GIVEN EXERCISE: Copy the stretch of entries that opens with the line containing "This screenshot has width=646, height=745." and closes with the line containing "coord(32,184)", swapping "avatar" for "profile picture" and leaving everything else unchanged. Leave the pictures out of your answer.

STORED RECORDS:
--- begin ---

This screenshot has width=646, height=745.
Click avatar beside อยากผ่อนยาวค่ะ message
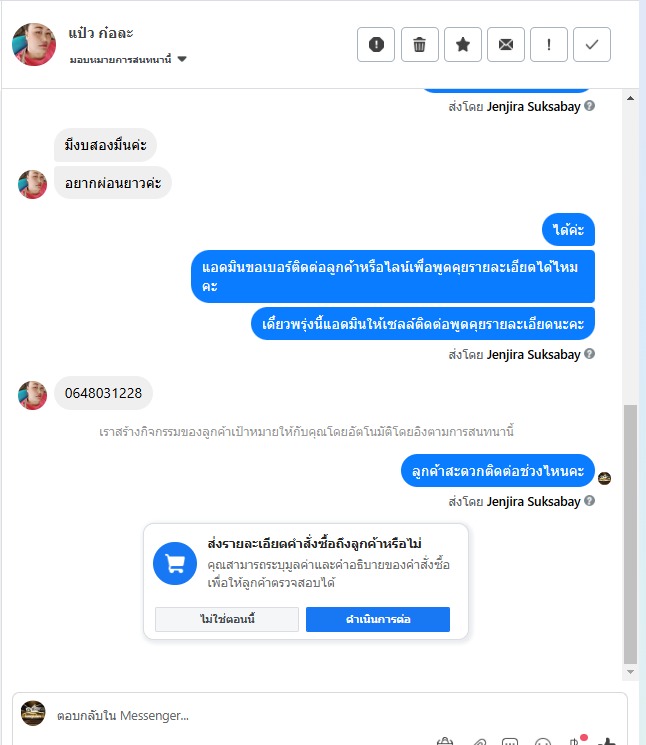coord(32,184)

--- end ---
--- begin ---

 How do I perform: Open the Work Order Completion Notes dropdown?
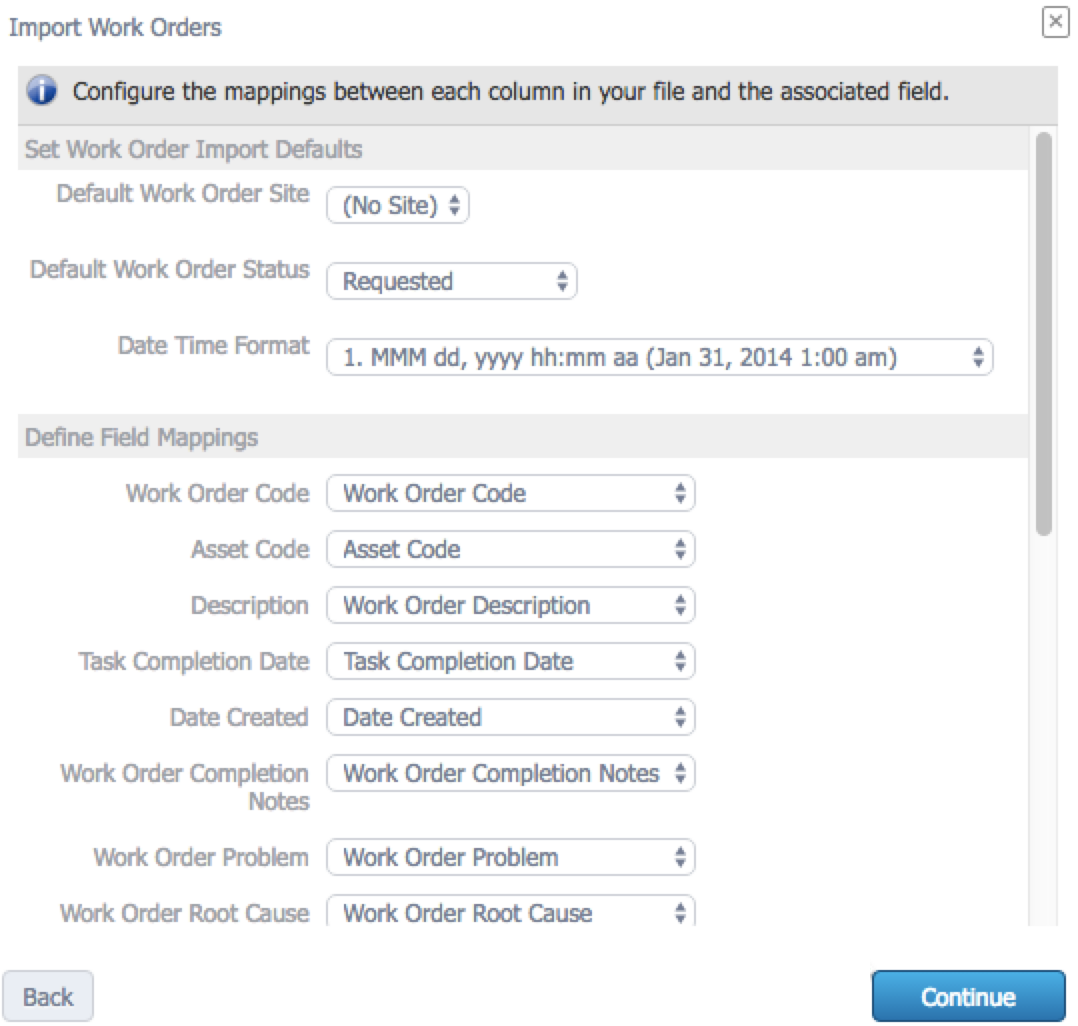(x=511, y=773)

--- end ---

SOLUTION TO THIS TASK:
This screenshot has width=646, height=745.
Click profile picture beside อยากผ่อนยาวค่ะ message
coord(32,184)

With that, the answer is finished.